Please help with this problem ive got

A mass of 0.3 kg is suspended from a spring of stiffness 200 N m–1. If the mass is displaced by 10 mm from its equilibrium position and released, for the resulting vibration, calculate:

(i) the frequency of vibration

(ii) the maximum velocity of the mass during the vibration

(iii) the maximum acceleration of the mass during the vibration

(iv) the mass required to produce double the maximum velocity calculated in (ii) using the same spring and initial deflection.

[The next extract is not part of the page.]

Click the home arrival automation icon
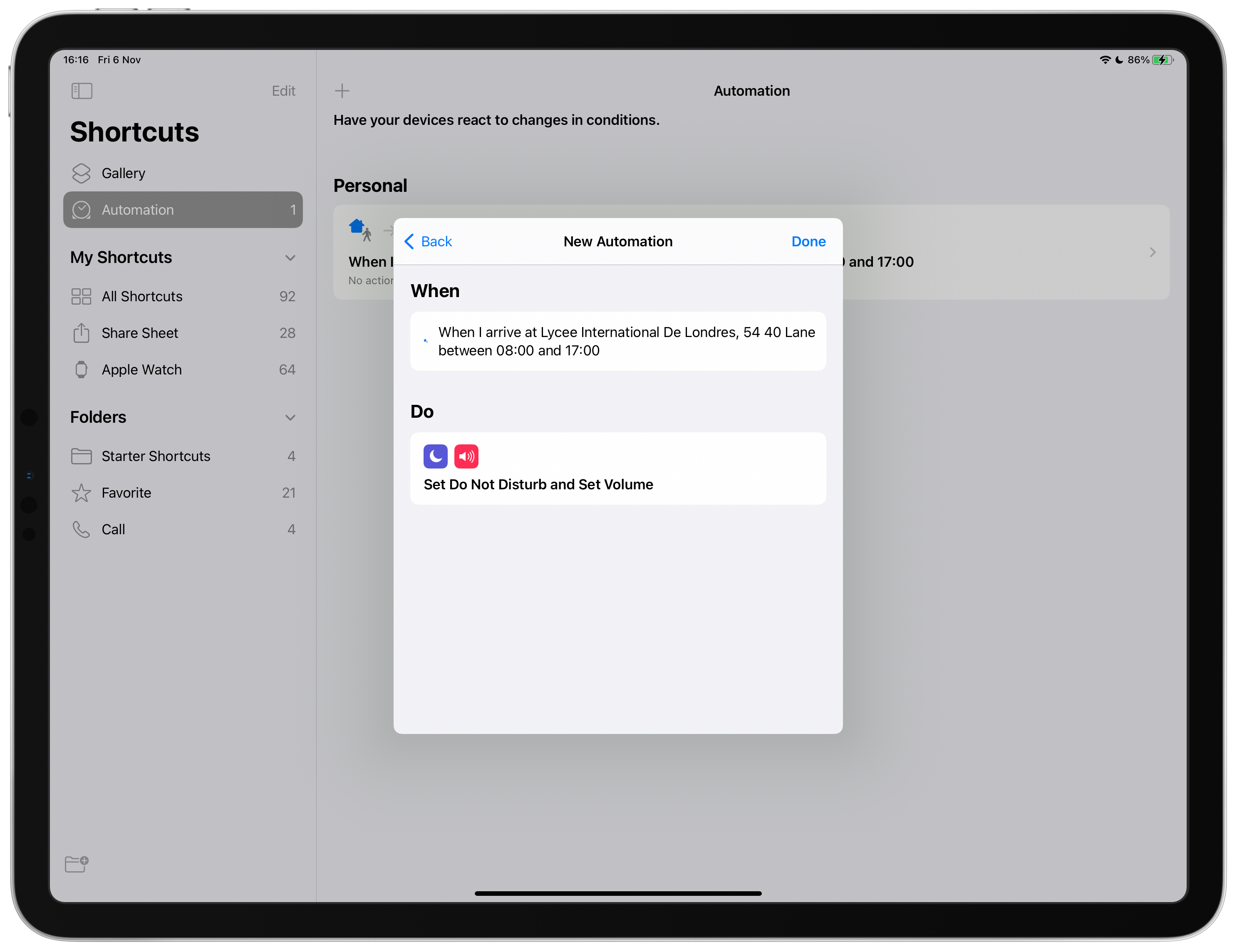This screenshot has height=952, width=1237. click(360, 229)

Re: Please help with this problem ive got

You posted this in the algebra forum but I'm guessing that actually you are in a class that uses calculus, right? First set up the differential equation for a spring-mass system. From F=ma you have kx = ma, and since a = second derivative of x with respect to time, you have the differential equation:

$\displaystyle m \ddot x -kx = 0$

The general solution to this is $\displaystyle x = A \sin(\omega t + \alpha) $, where$\displaystyle A$ is amplitude, $\displaystyle \omega$ is rotatonal velocity in radians/second and $\displaystyle \alpha$ is the phase angle at t=0. From initial conditions you know A = 10mm and $\displaystyle \alpha$ is $\displaystyle \pi/4$ - do you see why that is? Now solve the initial differential equation for $\displaystyle \omega$ in terms of m and k. From here you can solve the first three questions. The final question will be apparent once you have the expression for $\displaystyle \omega$. Hope this helps.

Re: Please help with this problem ive got

I need to correct an error in my previous response. The spring force is F= -kx (I had +kx), and from F=ma this makes the basic equation ma+kx = 0. The correct differential equation is then:

$\displaystyle m \ddot x +kx = 0$

And just to be clear, the "double dot" notation means the 2nd derivative with respect to time:

$\displaystyle \ddot x = \frac {d^2x}{dt^2}$

Re: Please help with this problem ive got

sorry for late response busy with work and family

so far I have....

a) f = (1/2pi) x (square root k/m)

f = (1/2pi) x (square root 200/0.3)

f = 0.16 x 25.82

f = 4.1Hz

not sure from here on in sorry

Re: Please help with this problem ive got

OK, so far so good. You have $\displaystyle \omega = \sqrt{k/m} = 25.82 s^{-1}$, and so the equation of motion is

$\displaystyle x = A \sin(\omega t + \phi)$

You need to determine the amplitude of motion A and the initial phase angle $\displaystyle \tex\phi$, which you can get from the initial conditions of the mass's displacement at t=0.

The equation for velocity is the derivative of this:

$\displaystyle v = \frac {dx} {dt} = \frac {d(A \sin(\omega t + \phi))}{dt} = A \omega \cos (\omega t + \phi)$

From this, what's the max value for v?

Similarly the equation for acceleration is the derivative of velocity with respect to time.

For (iv) you'll have to determine a new value for $\displaystyle \omega$, and from that a value for m from $\displaystyle \omega = \sqrt {k/m}$. Hope this helps.